**SOURCE**
********************

Where the Wild Things Are (2009; dir. Spike Jonze). Trailer here. And here is a (dead-on, I think) review by Christopher Orr (which is one starting point for this post). Image found here.

The Mrs. and I finally saw this for the first time back on Labor Day. First things first: I highly recommend this film. The poster you see here is a pretty good encapsulation of its dynamics, I think: big, furry creatures (of course) that seem to be responsible for the scratches on the tree trunk (but what do they mean?); a mysterious round section removed from a distant trunk; is the creature hiding out of fear or playfulness, or the desire to harm?; and, suffused throughout, a bright-but-hazy light filtering through a forest in a late-fall state. Max (Max Records) may or may not be lurking about. The mood is ambiguous. It could turn in any direction, and without warning.

The whole film is like this. I had to sleep on it and go on my morning walk with Scruffy before I could think of a comparable film; and, this past Tuesday, while musing on how to introduce compare-contrast papers in an "interesting" way, the film I thought of was The Wizard of Oz.

I do like The Wizard of Oz, but for a long time I have wondered what the source of its enduring appeal (too polite: how about, "its stranglehold on the American popular imagination") is and, in particular, why it's presented these days as a film whose target audience is children. Is it its glossy, brightly-lit cartoonish surface in the Oz sequences, or Judy Garland's luminous voice when she sings "Over the Rainbow," or Margaret Hamilton's having entirely too good a time in her dual roles as Miss Gulch and the Wicked Witch of the West (the flying monkeys scare me more than she herself does), or what? Whatever traces of political allegory in L. Frank Baum's novel that might remain in the film are clearly not meant to be its focus--indeed, its preamble makes clear that the film, released almost 40 years after the novel's publication, is itself meant to be a nostalgia trip (already!) for "the Young in Heart"--it's intended for adults, in other words. (It's hard to have nostalgia-filled childhood memories of debates over the gold standard or the shortcomings of farmers, manufacturers and governments.) As one of my students blurted out in class when we were discussing this, it's really not a children's film, though it clearly is about childhood. There's something very strange about all this, though, something that neither nostalgia nor the tradition of having grown up watching it and so your kids should, too, don't fully explain.

********************

**RECORDED INFORMATION**

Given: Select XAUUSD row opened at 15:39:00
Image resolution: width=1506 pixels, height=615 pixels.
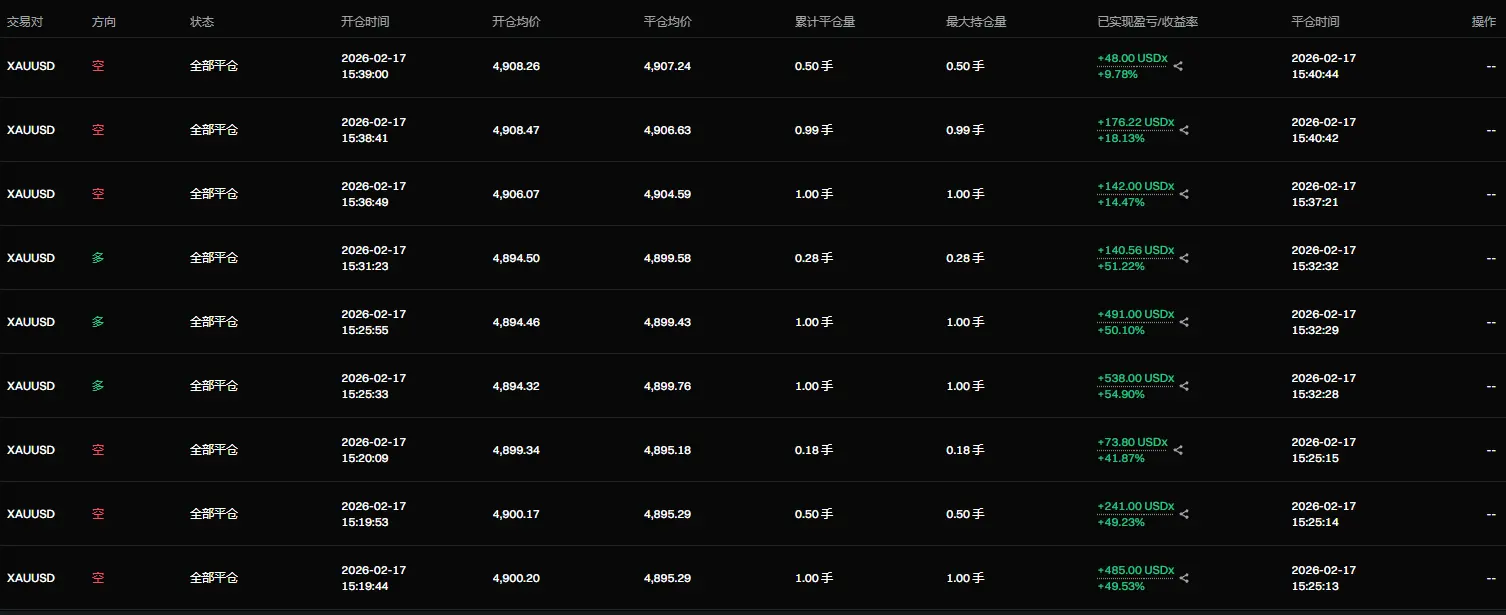Looking at the screenshot, I should click(x=753, y=66).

********************

**TASKS FOR THIS EXERCISE**
a - In the film review, which film did the writer think of while considering how to introduce compare-contrast papers?
b - Reproduce everything in the film review from "The whole film" down to "Wizard of Oz.".

**EXPECTED RESULTS**
a - The Wizard of Oz

b -
The whole film is like this. I had to sleep on it and go on my morning walk with Scruffy before I could think of a comparable film; and, this past Tuesday, while musing on how to introduce compare-contrast papers in an "interesting" way, the film I thought of was The Wizard of Oz.